Wilson may have been born in Britain, but it wasn’t long before he had an urge to discover the world. At age 13, he was sent to live at a school where he became a social outcast with the nickname “Commie Wilson.” One of his only two school friends mentioned that his father lived in Argentina, so at 17, Wilson announced to his parents that he would be leaving to work there. Coming of age in South America (as well as losing his virginity), the peripatetic Wilson then returned to England only to depart again for a 10-day holiday on an island in Yugoslavia, where he met Renata, the girl who would become his wife. The author had his initial real awakening to the harsh reality of the world when he first visited Zagreb to meet Renata’s family. In 1968, when he returned to Zagreb to marry, it was a time of war in Yugoslavia. Wilson’s connection to that country continued; he ended up representing a Croatian painter and traveling back from London to Zagreb, where he was directly exposed to the Bosnian War. This turning point in Wilson’s life led to the co-founding of War Child, a nonprofit organization originally started to call attention to the plight of Bosnian children. It also ended his first marriage because “I preferred to be in a war zone rather than be at home with her.” Through a series of high-profile, celebrity-laden fundraisers, War Child continued to achieve remarkable success, but it was a charity concert by Luciano Pavarotti that indirectly led to Wilson’s next position as director of the Mostar Music Centre in southern Bosnia and Herzegovina.

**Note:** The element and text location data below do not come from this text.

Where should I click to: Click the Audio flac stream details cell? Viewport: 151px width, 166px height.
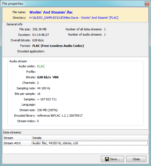[90, 143]
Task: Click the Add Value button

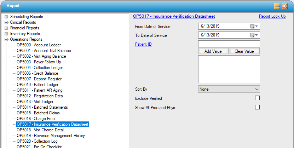Action: pyautogui.click(x=213, y=51)
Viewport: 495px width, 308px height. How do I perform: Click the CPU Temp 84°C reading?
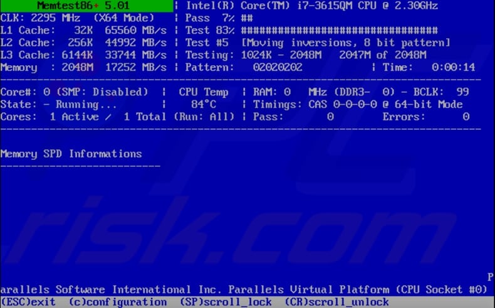click(x=204, y=98)
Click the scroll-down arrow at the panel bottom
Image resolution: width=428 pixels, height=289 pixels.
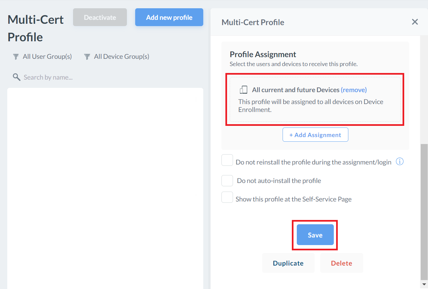[424, 284]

With a keen eye for detail, the author recounts his diverse experiences in the embattled region, including encountering Bosnian refugees (“I felt fear for myself and sorrow for the plight of these people….They could have been refugees in any war: suitcases tied with string, a live animal if they were lucky”). His shared heart-wrenching observations are clearly a highlight of this richly textured, moving work. The book ends with a different voice in a chapter by Wilson’s second wife, Anne, who writes poignantly about her first trip to Mostar.
Raw and compelling; a story well told of a vital and varied life in a war-torn region.